Goal of the exercise ▸ At the line with "Task: Subscribe to the Microsoft channel", start transcribing; stop after the last line of the data below. Keep it exact and leave pictures out.

Data supplied ▸
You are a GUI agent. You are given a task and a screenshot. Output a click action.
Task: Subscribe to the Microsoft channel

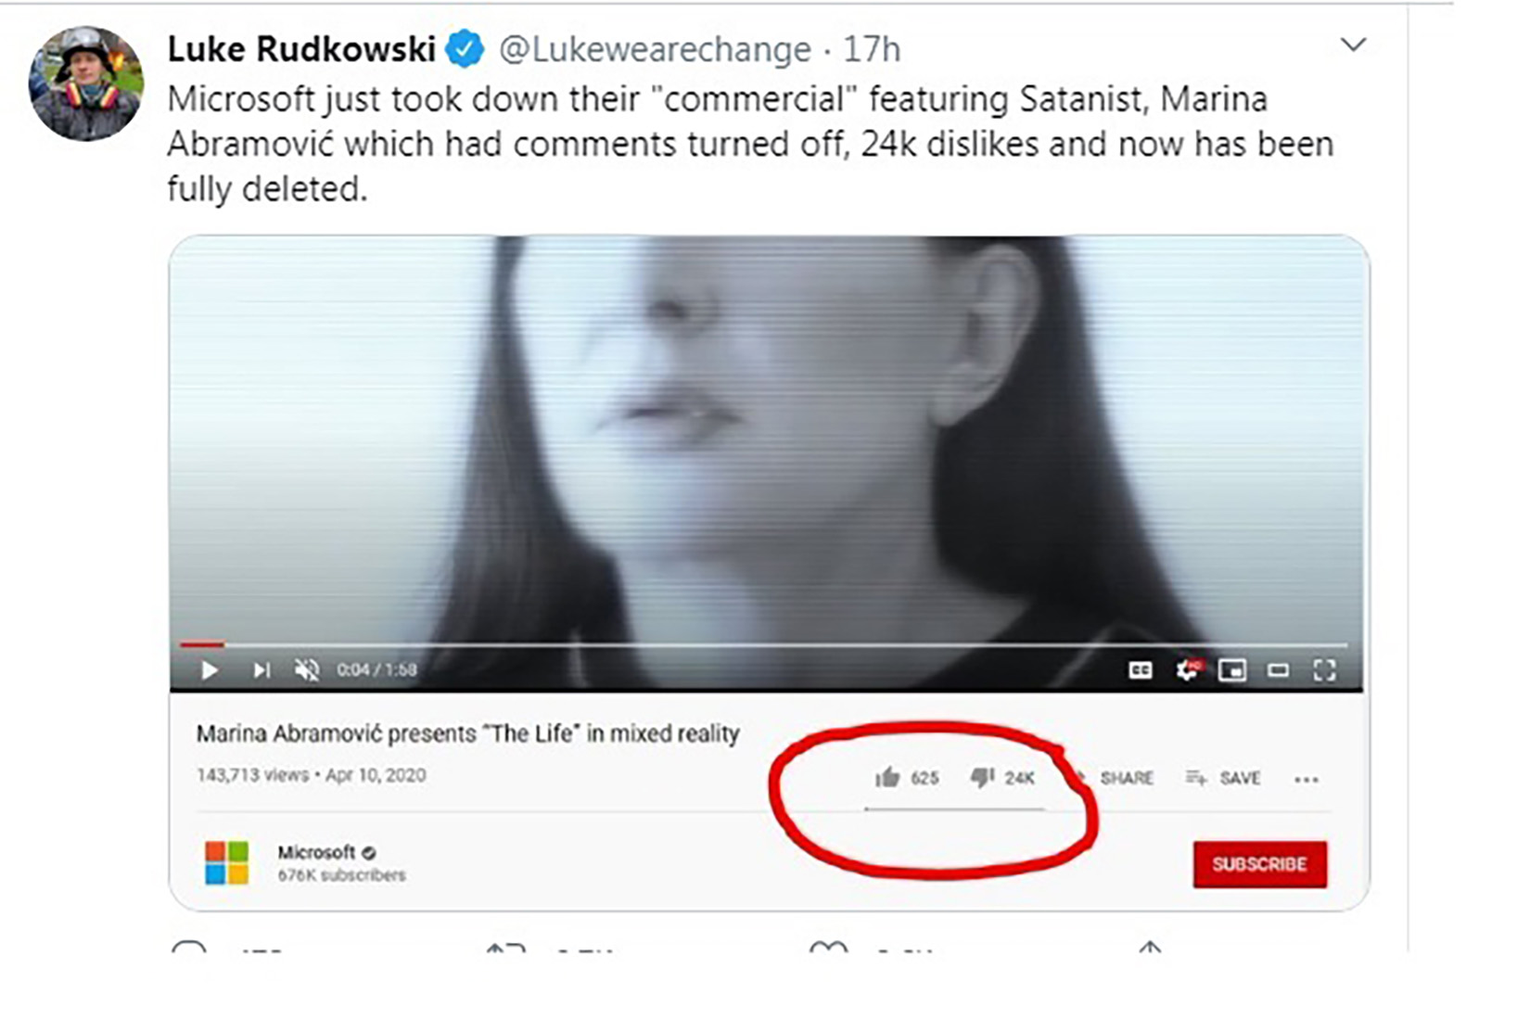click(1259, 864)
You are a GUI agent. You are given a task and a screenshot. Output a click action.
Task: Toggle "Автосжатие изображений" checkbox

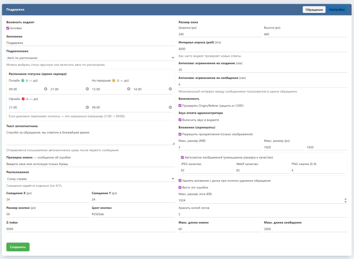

Answer box ▸
Task: Subscribe to the Microsoft channel

click(1259, 864)
You are a GUI agent. You are given a task and a screenshot. Output a click action.
Task: Toggle "Автосжатие изображений" checkbox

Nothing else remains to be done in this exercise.